Background information
- Born: Adam Zindani 5 March 1972 (age 54) Moseley, Birmingham, England
- Genres: Rock; britpop; pop;
- Occupation: Musician
- Instruments: Guitar, vocals
- Member of: Stereophonics Casino
- Website: Stereophonics Official Casino MySpace

= Adam Zindani =

British musician (born 1972)

Adam Zindani (born 5 March 1972) is a British guitarist for the Welsh-based rock group Stereophonics, and the lead vocalist and rhythm guitarist for the Birmingham-based band Casino. His debut solo single, "What About Love", was released on 14 October 2022, and his debut album, Black Eyes Blue, was released 24 March 2023.

==Casino==

The band were signed to Polydor Records in 2006 and changed their name to SpiderSimpson, after a character from a cult film. They recorded their debut album at Studio 606 in Los Angeles with record producer Nick Raskulinecz, but the record was rejected by Polydor.

In the autumn 2006 they completed the Kerrang!
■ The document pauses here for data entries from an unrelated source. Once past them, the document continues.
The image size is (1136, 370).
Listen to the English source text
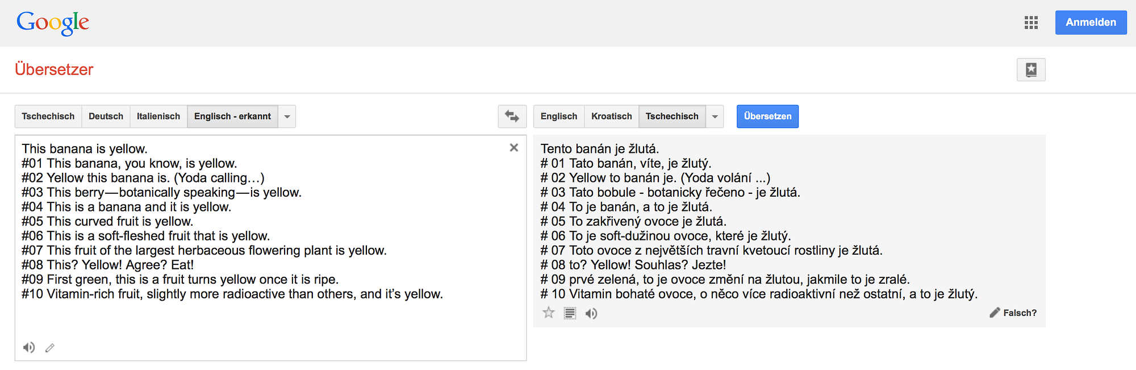[x=28, y=347]
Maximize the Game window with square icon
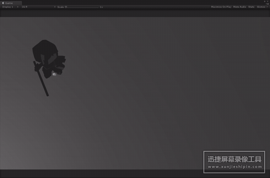Screen dimensions: 270x178 265,1
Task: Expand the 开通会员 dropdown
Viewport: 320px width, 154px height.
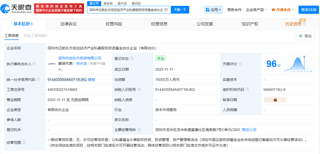Action: pos(282,10)
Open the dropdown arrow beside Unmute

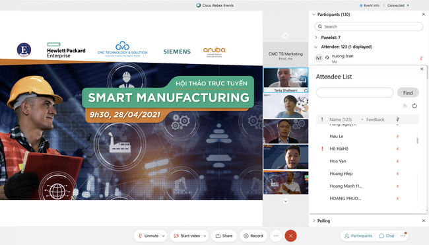(163, 236)
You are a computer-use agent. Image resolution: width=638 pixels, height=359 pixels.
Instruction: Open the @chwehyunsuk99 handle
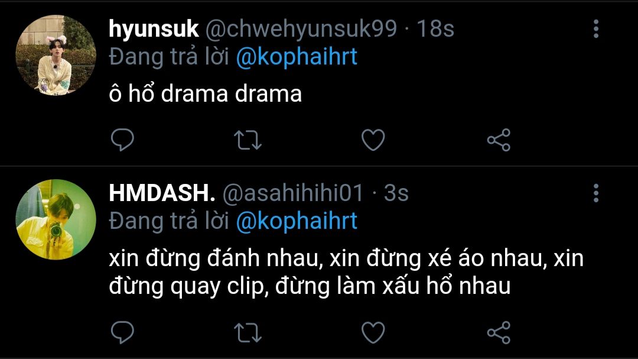pyautogui.click(x=301, y=30)
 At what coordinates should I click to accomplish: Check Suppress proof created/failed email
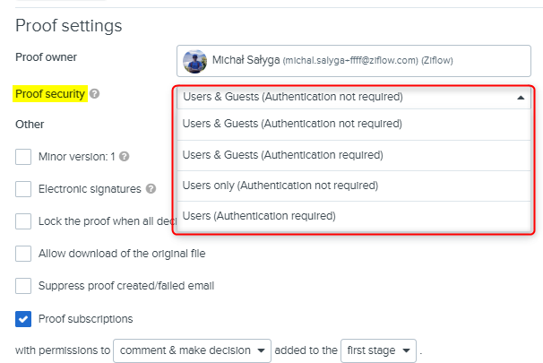click(23, 286)
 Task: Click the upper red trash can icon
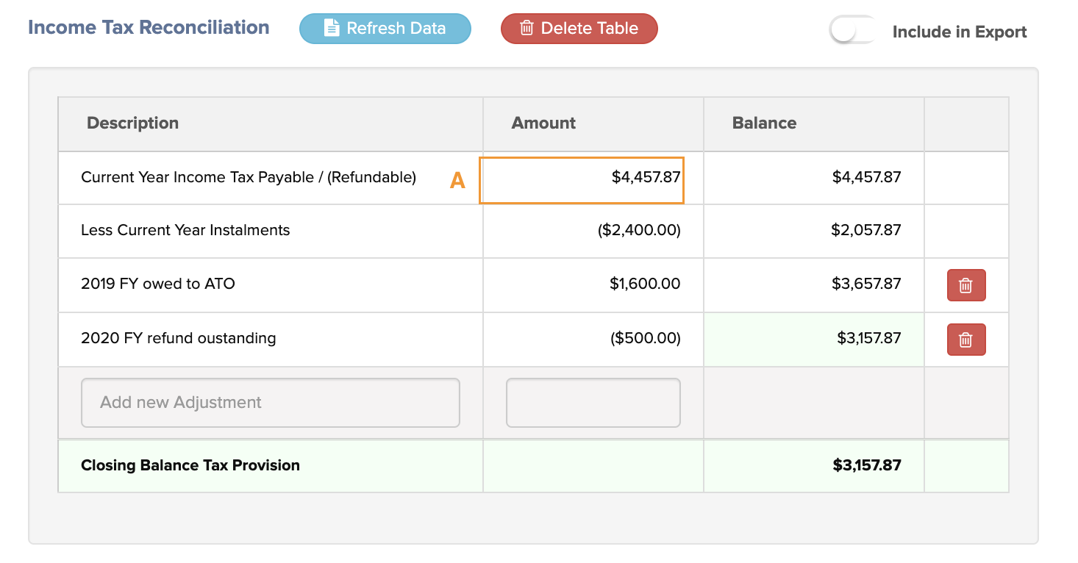(965, 284)
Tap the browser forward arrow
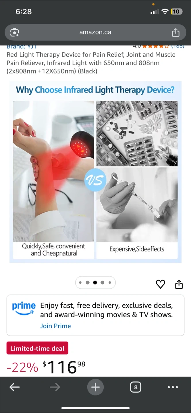 point(55,387)
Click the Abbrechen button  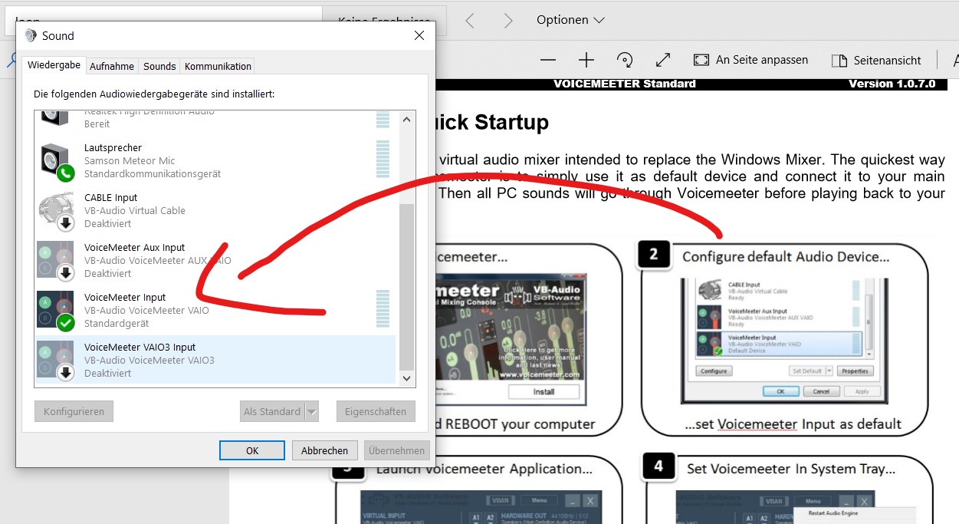(324, 450)
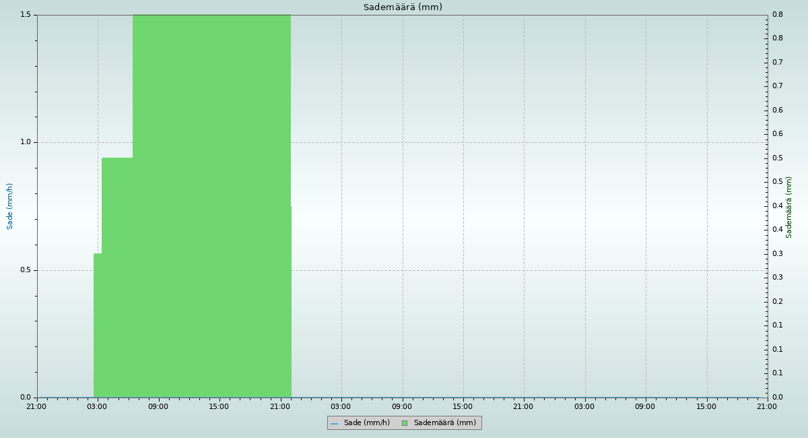Click the 0.0 label on left axis

(26, 398)
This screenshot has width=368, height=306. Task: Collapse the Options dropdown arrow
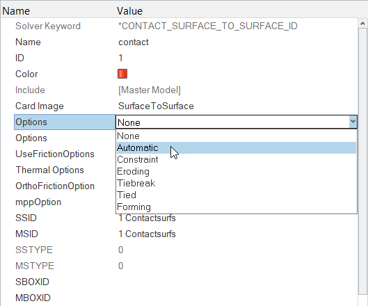click(353, 122)
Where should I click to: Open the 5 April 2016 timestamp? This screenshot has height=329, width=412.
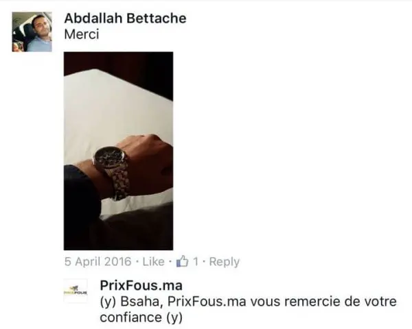coord(98,262)
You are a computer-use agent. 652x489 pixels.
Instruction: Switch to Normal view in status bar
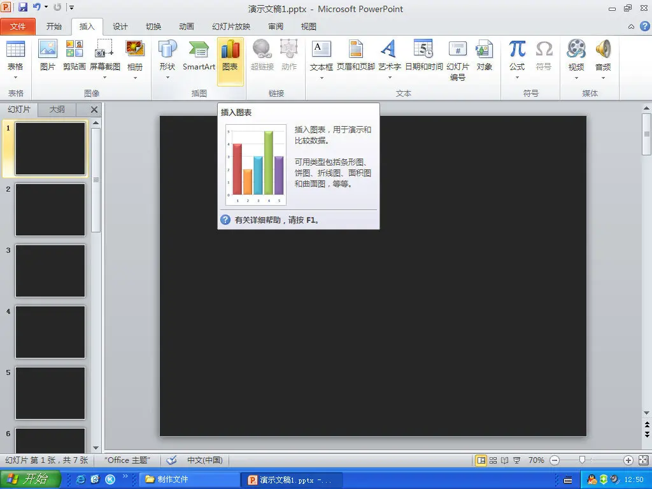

Radio Breakthrough Tour with other newly signed bands, followed by a UK tour in December. In May 2011, Zindani announced on Kerrang! Radio that Casino had signed a record deal and were going to release an album. This turned out to be 2009's The Spider Simpson Incident and was a re-recording of the rejected album, with added new songs, funded by Zindani's work with Stereophonics. In late 2012, the band released the singles "Runaway" and "Rise and Fall", followed by the release of the album Heavy Fever.

==Stereophonics==

Zindani joined Stereophonics for their appearance at BBC Radio 1's Big Weekend in Preston on 20 May 2007. He continued to perform with the band for the remainder of the Pull the Pin Tour, playing lead guitar and backing vocals. He is credited for writing and performing on two of the band's tracks, "You're My Star" and "My Own Worst Enemy". In 2008 he was made a permanent member of the band.